Keith Ansell Pearson pursues the continuous time approach using the arguments of Bergson and Deleuze. This approach does allow the discovery of duration within personal time as well as allowing a combined heterogenous continuity as Bergson describes it. This is a very difficult idea to conceptualise as concepts eventually become fixed in some way and such an idea must remain a process. The intellect is not designed to think process but rather static structures or movements which may be separated into a set of static structures. He also goes on to deconstruct Daniel Dennett's argument for a form of natural selection which is fully mechanistic but also wholly algorithmic in its function. He shows that Dennett's arguments are in fact as metaphysical as any of his opponents.

John Cramer also approaches the problem of time within a scientific viewpoint, that is through the ideas of quantum mechanics and general relativity.
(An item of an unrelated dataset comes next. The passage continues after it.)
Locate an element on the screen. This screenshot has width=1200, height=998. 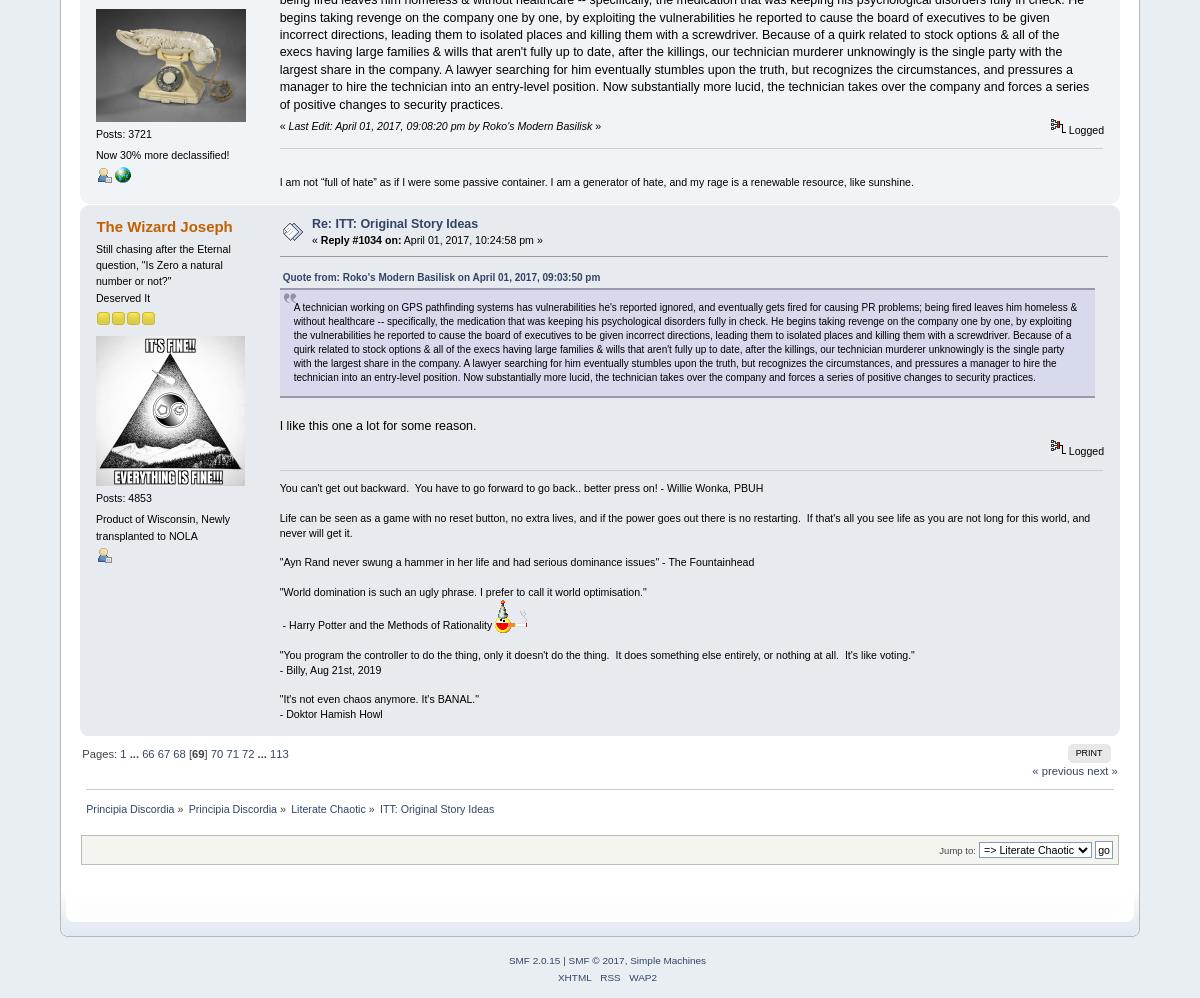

He attempts to arrive at the concept of the arrow of time, i.e. why time only runs in one direction, this allows him the possibility of a non-deterministic form of time so that freedom is still possible within it.
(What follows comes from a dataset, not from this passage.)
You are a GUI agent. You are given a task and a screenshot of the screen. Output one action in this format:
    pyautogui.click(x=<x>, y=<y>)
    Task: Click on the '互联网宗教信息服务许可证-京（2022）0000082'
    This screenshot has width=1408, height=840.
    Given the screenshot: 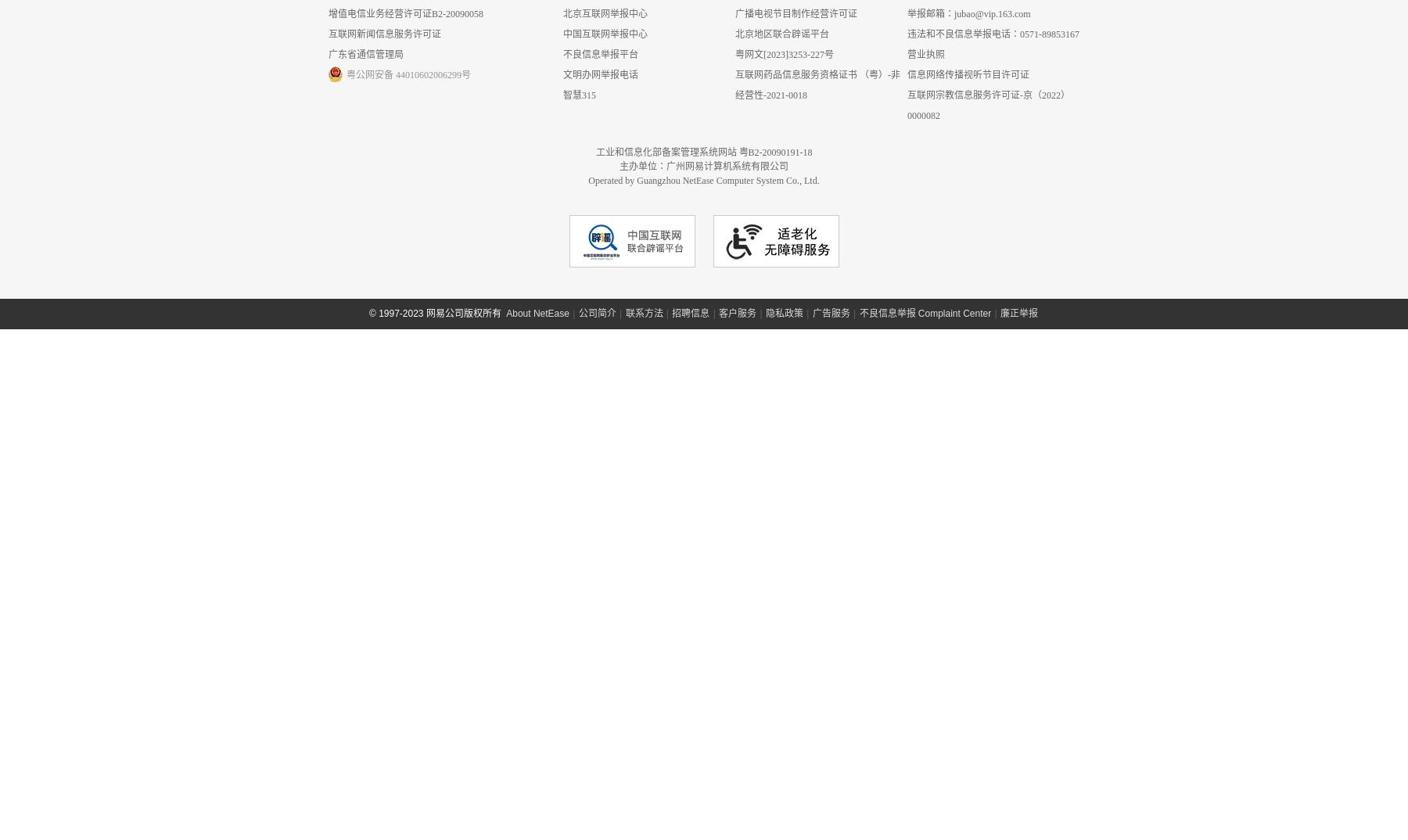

David Webb, discusses in some detail the ideas of Bachelard, Levinas and Lucretius about time. He in fact does a much better job of expressing the essence of Bachelard's ideas on time than Bachelard did in the earlier essay. Whereas Bachelard did not actually describe his own view in any detail Webb does. This leads one to truly appreciate the subtlety of Bachelard's ideas on time and how the instant can be used to construct it faithfully.

Dean Driebe, approaches the concept of time from a scientist's perspective, notably through the ideas of irreversibility and some of the work of Prigogine in this field, especially how random motions and probability allow the expression of entropy from a statistical perspective of atomic particles. The essay by David Wood, however, completely escapes me. I mean that I cannot discern his meaning or the objective of it. This maybe for other readers to discover.

All in all, a good introduction to what the idea of time means to both philosophers and scientists.